CJCC representatives said the House added funding to cover centers that met state minimum standards but were excluded from prior allocations because they were not members of the Child Advocacy Centers of Georgia; CJCC said these centers will receive certification-based funding. For shelter and crisis services, CJCC described a $4.525 million one‑time package that the House shaped with an intent breakdown: approximately $50,000 to each domestic violence shelter (totaling $2,350,000), $5,050,000 to each of the 34 sexual-assault centers (transcript wording—committee accepted the house breakdown as the sponsor presented it) and $25,000 to 19 satellite locations (transcript phrasing) for a total then recited of $4,525,000. CJCC said it will require budget reports and will typically reimburse expenditures quarterly (some high‑need centers received six months of advance funds where timing mandated).

The agency described monitoring and compliance procedures: site visits (teams of two or three) to review policies, accounting records and hotline responsiveness; quarterly reimbursement reconciliations; and follow-up and technical assistance for centers with governance or compliance issues.
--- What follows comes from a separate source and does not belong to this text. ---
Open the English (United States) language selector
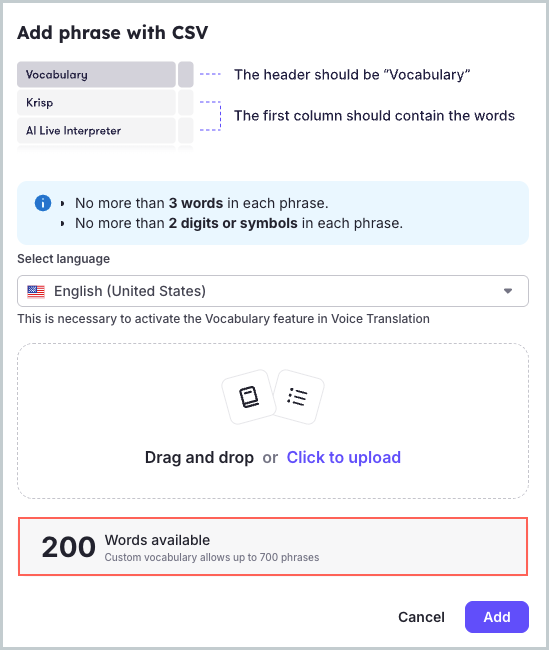The image size is (549, 650). coord(273,291)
CJCC said it also performs unannounced visits when complaints arise and will refer serious matters to the OIG.

Committee members asked about audit frequency and hotline monitoring; CJCC confirmed annual site visits for most providers, routine hotline checks and additional follow-up when problems are discovered. Senators pressed for clarity about how LVAP (county-level victim assistance funds) distributions occur and whether the long-stalled State Victim Service Commission should be activated to improve oversight; CJCC said that commission was never formed and a Department of Audits performance review recommended activation.

Senators requested clear program details and documentation to support the House’s intent language so the subcommittee can finalize budget reconciliations with confidence in oversight and compliance.